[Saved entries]
=== Begin Enclosure ===

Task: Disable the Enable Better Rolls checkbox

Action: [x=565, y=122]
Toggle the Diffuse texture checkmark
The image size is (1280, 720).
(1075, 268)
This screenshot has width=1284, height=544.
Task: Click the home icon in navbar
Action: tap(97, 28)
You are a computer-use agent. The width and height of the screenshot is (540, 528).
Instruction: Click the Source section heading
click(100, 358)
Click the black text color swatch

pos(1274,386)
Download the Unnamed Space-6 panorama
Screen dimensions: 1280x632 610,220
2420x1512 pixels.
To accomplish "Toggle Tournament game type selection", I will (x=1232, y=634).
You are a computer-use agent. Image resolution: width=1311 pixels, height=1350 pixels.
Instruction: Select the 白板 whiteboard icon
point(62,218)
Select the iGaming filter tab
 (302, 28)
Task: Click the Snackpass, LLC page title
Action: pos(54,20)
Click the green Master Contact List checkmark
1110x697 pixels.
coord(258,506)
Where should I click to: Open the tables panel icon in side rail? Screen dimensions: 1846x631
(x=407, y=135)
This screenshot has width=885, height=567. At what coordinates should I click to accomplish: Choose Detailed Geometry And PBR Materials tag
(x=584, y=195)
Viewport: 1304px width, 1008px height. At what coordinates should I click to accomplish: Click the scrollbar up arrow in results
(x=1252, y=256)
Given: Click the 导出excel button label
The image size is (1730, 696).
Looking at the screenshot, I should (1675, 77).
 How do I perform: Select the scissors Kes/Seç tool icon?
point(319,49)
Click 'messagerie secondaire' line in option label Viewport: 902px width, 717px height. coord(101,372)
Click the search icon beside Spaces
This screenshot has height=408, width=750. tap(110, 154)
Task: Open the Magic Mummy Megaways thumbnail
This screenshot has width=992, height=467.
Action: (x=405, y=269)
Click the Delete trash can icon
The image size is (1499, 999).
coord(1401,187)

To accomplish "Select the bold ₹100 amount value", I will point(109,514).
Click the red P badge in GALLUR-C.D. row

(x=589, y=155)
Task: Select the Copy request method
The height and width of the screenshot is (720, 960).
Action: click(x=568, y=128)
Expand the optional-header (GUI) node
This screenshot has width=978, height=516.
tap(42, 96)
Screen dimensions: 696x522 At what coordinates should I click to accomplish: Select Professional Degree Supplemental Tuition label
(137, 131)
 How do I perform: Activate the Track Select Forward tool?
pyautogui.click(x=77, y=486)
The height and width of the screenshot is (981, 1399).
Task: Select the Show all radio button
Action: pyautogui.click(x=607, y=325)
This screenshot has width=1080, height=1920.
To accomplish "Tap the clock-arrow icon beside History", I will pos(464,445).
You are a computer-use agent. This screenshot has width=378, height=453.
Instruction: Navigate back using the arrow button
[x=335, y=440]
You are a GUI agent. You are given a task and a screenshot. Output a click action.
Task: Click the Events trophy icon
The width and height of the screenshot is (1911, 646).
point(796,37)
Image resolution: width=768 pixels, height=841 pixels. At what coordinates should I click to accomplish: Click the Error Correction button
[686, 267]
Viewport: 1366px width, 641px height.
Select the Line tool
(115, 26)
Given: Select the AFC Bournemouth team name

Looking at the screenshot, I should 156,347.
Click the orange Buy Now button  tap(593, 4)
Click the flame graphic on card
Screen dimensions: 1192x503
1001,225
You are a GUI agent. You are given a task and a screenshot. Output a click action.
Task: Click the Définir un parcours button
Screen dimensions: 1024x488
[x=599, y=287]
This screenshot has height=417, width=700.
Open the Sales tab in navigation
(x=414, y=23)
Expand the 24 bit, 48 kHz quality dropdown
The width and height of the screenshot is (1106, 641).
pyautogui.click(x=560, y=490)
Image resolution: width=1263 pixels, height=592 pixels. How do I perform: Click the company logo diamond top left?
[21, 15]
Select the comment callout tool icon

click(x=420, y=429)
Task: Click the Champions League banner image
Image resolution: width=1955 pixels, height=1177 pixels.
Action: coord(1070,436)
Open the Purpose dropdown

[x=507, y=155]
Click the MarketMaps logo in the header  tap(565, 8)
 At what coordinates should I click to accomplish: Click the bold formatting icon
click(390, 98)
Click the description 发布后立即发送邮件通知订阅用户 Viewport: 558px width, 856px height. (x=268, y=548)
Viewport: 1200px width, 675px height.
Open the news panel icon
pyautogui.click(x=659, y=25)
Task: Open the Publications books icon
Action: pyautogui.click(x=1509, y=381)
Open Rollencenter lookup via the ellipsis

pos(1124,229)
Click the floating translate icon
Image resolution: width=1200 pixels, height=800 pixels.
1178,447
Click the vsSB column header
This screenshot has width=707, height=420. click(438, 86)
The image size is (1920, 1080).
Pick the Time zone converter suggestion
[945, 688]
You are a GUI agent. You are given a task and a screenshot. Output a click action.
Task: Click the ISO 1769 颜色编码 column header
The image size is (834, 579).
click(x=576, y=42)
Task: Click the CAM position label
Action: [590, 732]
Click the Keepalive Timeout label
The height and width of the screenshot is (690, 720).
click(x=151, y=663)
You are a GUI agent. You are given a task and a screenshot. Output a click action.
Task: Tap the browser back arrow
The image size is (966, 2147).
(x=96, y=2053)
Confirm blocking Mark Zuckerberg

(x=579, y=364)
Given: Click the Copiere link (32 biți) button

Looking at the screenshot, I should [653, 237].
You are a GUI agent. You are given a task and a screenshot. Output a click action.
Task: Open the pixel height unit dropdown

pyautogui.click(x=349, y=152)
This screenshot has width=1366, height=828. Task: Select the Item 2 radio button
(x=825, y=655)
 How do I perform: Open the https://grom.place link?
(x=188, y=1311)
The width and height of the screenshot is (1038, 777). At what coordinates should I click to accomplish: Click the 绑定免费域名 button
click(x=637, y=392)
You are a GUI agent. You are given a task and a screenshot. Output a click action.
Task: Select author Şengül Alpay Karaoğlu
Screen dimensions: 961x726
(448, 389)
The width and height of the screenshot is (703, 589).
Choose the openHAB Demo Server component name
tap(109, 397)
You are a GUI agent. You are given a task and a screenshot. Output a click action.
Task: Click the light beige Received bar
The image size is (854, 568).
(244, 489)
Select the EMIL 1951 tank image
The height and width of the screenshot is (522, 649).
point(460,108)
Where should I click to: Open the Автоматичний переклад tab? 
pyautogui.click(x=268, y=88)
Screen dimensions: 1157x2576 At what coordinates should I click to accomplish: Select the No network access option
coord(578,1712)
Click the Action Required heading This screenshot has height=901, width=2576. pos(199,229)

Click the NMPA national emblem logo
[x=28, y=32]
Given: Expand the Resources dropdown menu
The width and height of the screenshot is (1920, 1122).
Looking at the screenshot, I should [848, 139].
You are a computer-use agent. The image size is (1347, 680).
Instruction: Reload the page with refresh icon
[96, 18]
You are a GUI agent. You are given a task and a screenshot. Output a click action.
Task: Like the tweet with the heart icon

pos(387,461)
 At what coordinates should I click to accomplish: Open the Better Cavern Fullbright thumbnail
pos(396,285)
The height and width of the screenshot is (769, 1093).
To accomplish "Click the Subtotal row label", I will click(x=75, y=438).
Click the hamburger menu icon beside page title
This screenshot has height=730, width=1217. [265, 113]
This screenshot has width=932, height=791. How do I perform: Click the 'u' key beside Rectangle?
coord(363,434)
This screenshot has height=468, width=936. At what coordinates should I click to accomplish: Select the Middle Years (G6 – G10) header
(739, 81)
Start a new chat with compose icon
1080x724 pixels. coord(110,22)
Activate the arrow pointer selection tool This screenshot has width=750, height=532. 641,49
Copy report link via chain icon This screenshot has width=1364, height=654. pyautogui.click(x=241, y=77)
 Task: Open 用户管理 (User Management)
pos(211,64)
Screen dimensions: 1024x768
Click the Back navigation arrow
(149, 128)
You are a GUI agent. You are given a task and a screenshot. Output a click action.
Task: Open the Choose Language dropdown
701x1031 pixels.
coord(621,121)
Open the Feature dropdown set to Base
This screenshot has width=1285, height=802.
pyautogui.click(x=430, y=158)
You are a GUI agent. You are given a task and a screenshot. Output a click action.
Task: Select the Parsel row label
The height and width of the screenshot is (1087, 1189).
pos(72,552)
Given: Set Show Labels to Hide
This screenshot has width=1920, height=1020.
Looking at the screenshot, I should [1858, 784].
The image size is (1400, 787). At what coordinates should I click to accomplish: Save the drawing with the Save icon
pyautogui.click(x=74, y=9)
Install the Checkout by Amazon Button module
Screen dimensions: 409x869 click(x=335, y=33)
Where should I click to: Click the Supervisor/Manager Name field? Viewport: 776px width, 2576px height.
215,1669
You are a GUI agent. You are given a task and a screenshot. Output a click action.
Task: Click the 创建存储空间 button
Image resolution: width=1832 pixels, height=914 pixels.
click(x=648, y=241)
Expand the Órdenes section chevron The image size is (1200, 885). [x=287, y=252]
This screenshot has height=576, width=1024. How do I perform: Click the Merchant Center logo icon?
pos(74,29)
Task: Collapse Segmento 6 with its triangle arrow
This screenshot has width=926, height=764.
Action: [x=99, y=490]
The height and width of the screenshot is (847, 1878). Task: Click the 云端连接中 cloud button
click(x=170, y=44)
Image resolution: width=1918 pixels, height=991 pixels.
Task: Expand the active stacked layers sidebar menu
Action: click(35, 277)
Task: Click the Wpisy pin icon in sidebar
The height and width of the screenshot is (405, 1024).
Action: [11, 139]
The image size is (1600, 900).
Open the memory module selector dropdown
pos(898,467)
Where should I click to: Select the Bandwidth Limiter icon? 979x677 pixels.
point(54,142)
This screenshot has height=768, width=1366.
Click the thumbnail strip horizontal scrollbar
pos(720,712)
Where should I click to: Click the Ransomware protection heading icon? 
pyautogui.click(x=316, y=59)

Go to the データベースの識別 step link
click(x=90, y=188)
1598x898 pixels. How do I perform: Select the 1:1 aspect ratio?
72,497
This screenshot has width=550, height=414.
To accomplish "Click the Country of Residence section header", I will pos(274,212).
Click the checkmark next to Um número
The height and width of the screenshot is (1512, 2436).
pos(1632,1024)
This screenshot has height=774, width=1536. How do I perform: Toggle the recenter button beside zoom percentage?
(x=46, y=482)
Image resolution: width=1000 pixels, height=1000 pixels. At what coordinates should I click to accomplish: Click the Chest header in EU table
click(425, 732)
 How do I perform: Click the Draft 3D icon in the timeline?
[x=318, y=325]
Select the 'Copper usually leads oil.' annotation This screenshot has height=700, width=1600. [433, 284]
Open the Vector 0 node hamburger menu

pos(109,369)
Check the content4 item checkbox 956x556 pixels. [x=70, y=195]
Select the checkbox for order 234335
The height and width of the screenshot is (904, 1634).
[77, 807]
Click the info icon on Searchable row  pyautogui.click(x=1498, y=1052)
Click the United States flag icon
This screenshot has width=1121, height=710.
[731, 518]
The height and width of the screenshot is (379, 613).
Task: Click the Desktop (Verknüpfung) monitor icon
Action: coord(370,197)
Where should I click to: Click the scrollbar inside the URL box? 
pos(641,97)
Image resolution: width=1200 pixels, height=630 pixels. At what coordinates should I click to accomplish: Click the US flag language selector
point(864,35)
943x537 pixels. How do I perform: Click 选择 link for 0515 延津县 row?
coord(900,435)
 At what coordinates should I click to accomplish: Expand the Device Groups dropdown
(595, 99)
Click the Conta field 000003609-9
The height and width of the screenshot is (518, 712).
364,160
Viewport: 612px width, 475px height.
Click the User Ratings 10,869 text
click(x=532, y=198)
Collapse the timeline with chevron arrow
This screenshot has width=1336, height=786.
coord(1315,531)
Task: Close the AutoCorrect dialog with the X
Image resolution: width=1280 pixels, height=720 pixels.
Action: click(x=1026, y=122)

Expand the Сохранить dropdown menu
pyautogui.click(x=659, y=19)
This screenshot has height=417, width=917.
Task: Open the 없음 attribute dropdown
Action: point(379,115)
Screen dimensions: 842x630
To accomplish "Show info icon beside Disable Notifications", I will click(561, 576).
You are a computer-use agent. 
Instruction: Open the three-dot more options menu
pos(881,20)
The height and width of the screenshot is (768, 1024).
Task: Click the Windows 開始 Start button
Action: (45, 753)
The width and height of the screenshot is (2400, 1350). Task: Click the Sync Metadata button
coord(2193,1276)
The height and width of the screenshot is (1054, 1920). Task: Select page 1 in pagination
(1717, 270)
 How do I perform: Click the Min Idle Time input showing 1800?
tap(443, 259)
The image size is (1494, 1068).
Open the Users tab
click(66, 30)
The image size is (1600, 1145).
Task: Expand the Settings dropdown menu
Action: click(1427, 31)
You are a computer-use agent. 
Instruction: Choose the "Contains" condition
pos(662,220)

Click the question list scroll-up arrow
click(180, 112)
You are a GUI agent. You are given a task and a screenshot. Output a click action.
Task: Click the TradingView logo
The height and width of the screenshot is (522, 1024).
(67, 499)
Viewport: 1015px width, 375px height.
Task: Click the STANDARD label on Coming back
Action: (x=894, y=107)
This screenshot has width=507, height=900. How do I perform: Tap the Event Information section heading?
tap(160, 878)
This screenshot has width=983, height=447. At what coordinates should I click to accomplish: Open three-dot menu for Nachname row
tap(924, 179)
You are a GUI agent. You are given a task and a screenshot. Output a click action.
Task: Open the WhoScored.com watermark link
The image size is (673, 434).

=== End Enclosure ===

WHAT TO PRODUCE: Check each line above for the word "chevron" and copy every line that has it.

EXERCISE RESPONSE:
Expand the Órdenes section chevron The image size is (1200, 885). [x=287, y=252]
Collapse the timeline with chevron arrow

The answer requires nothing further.